PROBLEM
Please report every line in the entries that contains the string "width".

RECORD EXTRACTS
***
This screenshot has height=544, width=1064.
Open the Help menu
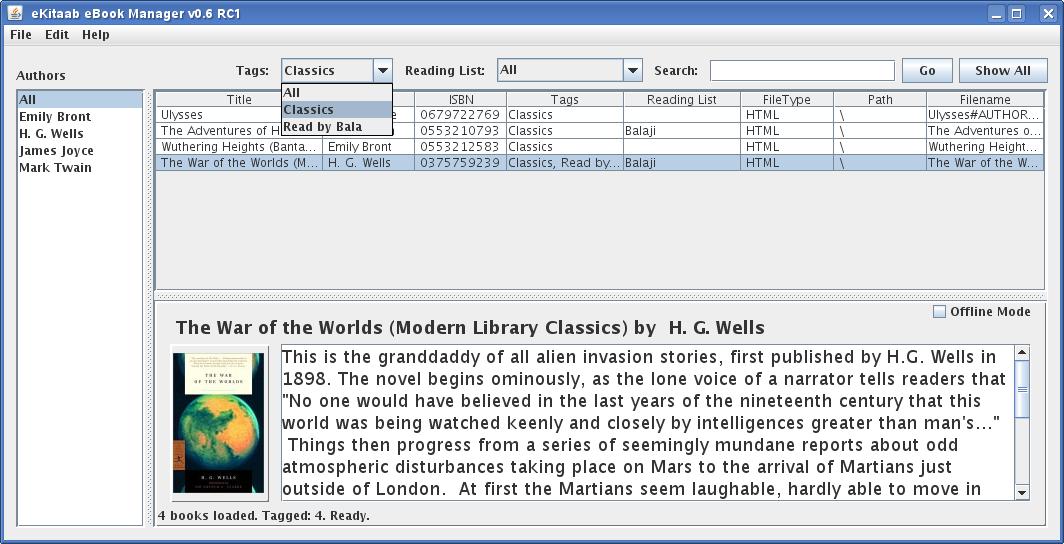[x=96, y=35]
***
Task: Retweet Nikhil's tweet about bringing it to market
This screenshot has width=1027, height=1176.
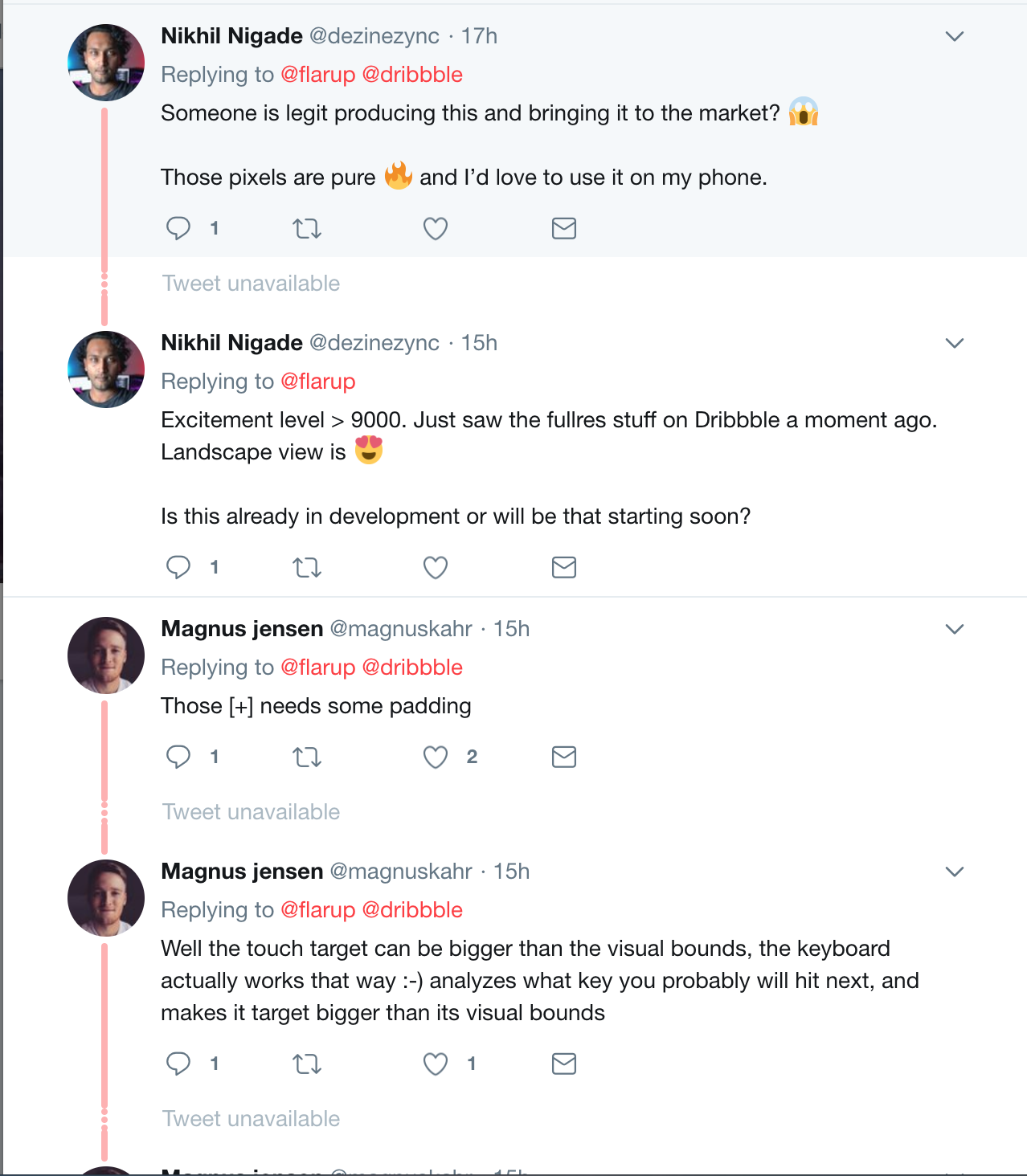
***
SOLUTION FOR THIS PROBLEM
This screenshot has height=544, width=1064.
This screenshot has width=1027, height=1176.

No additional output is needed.